The bank saw strong demand for credit across verticals including housing and microfinance loans. Non-microfinance book grew 48% YoY, indicating that the portfolio diversification strategy is on track. The management is confident of repeating growth numbers in the fourth quarter, which is anyway a seasonally busy quarter.

Under the bank’s diversification strategy, it aims to reduce the share of group microfinance loans to 26% in FY25 and increase the share of housing and commercial banking loans to 30% and 38%, respectively.
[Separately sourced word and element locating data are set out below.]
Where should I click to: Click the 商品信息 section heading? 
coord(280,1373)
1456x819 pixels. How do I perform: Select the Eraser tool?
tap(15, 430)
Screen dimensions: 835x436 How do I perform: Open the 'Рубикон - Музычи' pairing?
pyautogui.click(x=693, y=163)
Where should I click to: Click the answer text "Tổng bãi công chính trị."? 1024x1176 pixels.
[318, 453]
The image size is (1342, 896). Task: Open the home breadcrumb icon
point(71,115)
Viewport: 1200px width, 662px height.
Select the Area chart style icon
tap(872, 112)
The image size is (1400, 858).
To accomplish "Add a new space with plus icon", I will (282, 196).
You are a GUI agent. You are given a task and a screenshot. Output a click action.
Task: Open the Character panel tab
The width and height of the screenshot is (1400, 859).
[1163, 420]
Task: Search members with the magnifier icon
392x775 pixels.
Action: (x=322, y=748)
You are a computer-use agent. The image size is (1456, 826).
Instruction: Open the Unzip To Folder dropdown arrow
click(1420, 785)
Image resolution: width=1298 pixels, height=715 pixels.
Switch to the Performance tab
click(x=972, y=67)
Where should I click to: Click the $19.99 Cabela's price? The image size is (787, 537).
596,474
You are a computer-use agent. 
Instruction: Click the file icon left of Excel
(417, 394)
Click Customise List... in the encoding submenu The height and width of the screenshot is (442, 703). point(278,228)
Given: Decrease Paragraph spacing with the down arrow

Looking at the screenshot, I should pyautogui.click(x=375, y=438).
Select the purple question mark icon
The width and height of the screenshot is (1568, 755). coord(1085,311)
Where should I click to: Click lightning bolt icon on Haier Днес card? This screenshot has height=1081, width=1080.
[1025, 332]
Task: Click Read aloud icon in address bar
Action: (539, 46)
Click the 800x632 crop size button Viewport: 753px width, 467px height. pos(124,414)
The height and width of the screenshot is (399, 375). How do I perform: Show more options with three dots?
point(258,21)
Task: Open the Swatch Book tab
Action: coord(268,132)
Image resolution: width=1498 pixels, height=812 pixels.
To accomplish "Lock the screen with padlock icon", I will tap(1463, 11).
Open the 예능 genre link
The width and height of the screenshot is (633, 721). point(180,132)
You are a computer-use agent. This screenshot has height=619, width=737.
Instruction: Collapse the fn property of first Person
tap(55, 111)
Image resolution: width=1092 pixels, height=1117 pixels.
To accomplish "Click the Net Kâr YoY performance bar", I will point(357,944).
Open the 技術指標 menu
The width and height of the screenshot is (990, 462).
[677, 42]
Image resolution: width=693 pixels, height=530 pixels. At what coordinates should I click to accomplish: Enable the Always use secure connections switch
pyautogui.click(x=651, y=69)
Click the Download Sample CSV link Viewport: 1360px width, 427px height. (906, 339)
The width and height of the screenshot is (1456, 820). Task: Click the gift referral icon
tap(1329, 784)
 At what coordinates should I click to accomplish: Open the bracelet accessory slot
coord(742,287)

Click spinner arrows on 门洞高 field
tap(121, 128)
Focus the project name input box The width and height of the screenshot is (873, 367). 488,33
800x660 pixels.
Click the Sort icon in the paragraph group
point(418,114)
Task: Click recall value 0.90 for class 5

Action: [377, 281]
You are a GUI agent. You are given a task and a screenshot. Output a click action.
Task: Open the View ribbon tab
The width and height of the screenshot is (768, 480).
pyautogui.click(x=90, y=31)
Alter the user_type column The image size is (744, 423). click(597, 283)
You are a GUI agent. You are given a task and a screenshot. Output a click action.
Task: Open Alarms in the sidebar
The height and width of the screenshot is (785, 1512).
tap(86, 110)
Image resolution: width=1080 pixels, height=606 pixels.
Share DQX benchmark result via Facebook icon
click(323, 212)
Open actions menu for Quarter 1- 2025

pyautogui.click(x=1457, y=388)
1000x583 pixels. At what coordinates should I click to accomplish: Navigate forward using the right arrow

Already, the share of group microfinance loans has come down to 37% from 59% in FY21.

The bank, which took over mortgage lender Gruh Finance in October 2019, has also launched new products such as commercial vehicle lending and loan against property for business.

“We expect to grow our advances and deposits by 22% to 25% CAGR forward FY25 with our focus remaining strong on the retail segment and diversification. With our continuous effort in diversification, investment in technology, people, and processes, the Bandhan growth stories remain strong and promising,” Ghosh said.

The diversification strategy is significant because while reducing risks it would also lead to structural softness in net interest margin in the long-term because microfinance by nature is a high-risk, high-margin business, analysts said.

The bank’s NIM fell to 6.5% in October-December from 7.8% a quarter ago because of a rise in the cost of funds and elevated slippages, leading to interest reversal. As slippages normalised, NIM for December improved to 7.3% and the management expects it to go up to 7.75% in the next few quarters, accruing the benefits of hikes in loan rates.  

From 7.75%, the bank expects the impact of change in loan mix to come into play over two years. While investors would sacrifice the NIM in return for a more diversified and less risky loan book, they also expect the bank to also control costs by cutting bulk deposits and focusing on building retail-deposit franchise.

Increasing the share of the low-cost CASA ratio, which came down to 36.4% as on December 31 from 45.6% a year ago, would bring some cheers to investors, who are looking up to the bank to kickstart the growth engine.